The star joins Damon Daunno in meriting Broadway's highest acclaim, and as any fan would notice from their Playbill posters, the pair definitely spark chemistry on stage.

Ali Stroker always knew she was destined to be noticed, as she told “CBS This Morning” on May 2, and now the theatre world, as well as the real world, is seeing every dimension of this dynamic actress, and it has nothing to do with her wheelchair spokes, and everything to do with spirit and determination.

Breaking with expectations

Millions of faithful “Glee” fans got to know Ali Stroker as the girl who very affirmatively told Artie Abrams to “wheel away” as Betty Pillsbury on the musical comedy-drama. Stroker was cast for 12 full episodes of “The Glee Project,” and in every scene, she made sure to convey her character as a full human being and a complete woman.

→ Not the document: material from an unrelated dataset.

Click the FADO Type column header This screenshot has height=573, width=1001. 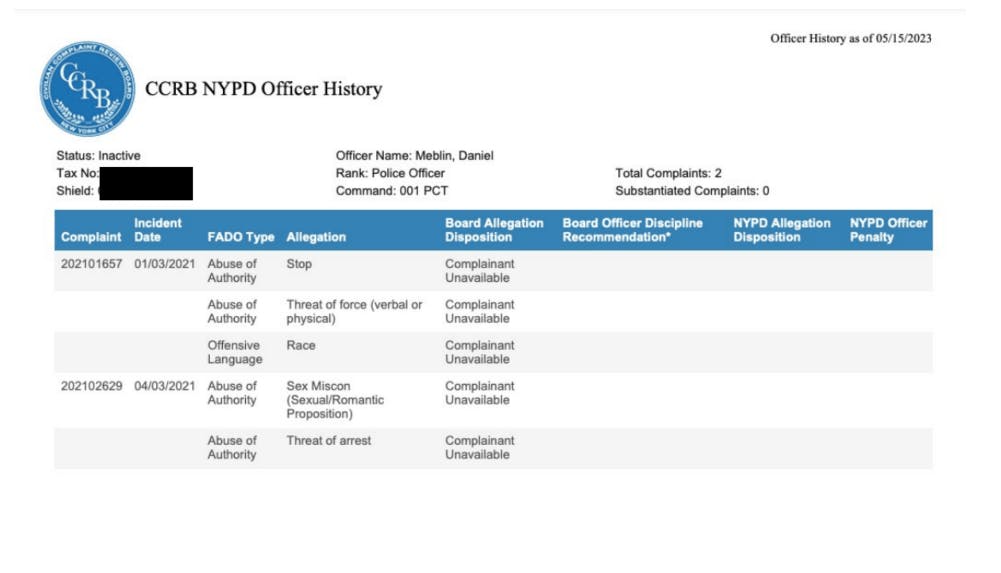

Ali became the first wheelchair-bound student to earn a degree from New York University’s Tisch School of Drama in 2009, and she has not limited the size or the scope of any of her stages. She co-starred with Gary Cole in the film, “Cotton” in 2014, and played Tamara in ABC's 2017 chronicle of a child murder-abduction, “Ten Days in the Valley.” In 2016, Stroker made a statement for the disabled and the LGBTQ community through her role in “Spring Awakening.”

Ali Stroker’s current stage at Circle in the Square Theatre puts her fully in view.

Both in song and in presence, no one can fail to be impressed by this petite and oh-so-bright star.

Living in power

Ali Stroker never saw actresses or actors in wheelchairs on stages when she was growing up, but what she did have was a family and circle of friends and believers who never lost faith in her. Ali has no memories of not being in a wheelchair, following injuries from a car crash at age two.

She always knew her place in life was as a performer.

As with the author of this article, Ali was used to getting the stares and looks from less sympathetic eyes growing up, but from the time she was seven, she felt that she was her "most powerful self” from the stage and that feeling has never left her.

Gayle King complimented that Ali Stroker is “playing sexy in a wheelchair,” and John Dickerson let out an uncharacteristic sound in appreciation of her talent.

Stroker delights in a role that brings “disability and sexuality together” in such a genuine way. She says the secret to her vocal prowess is getting plenty of sleep and relates that the constant practice hones her vocal cords.

Ali Stroker will be thinking about what to wear on her Tony night, June 9, but whether she snags a Tony trophy or not, more stages are waiting for her immense and inspiring talent.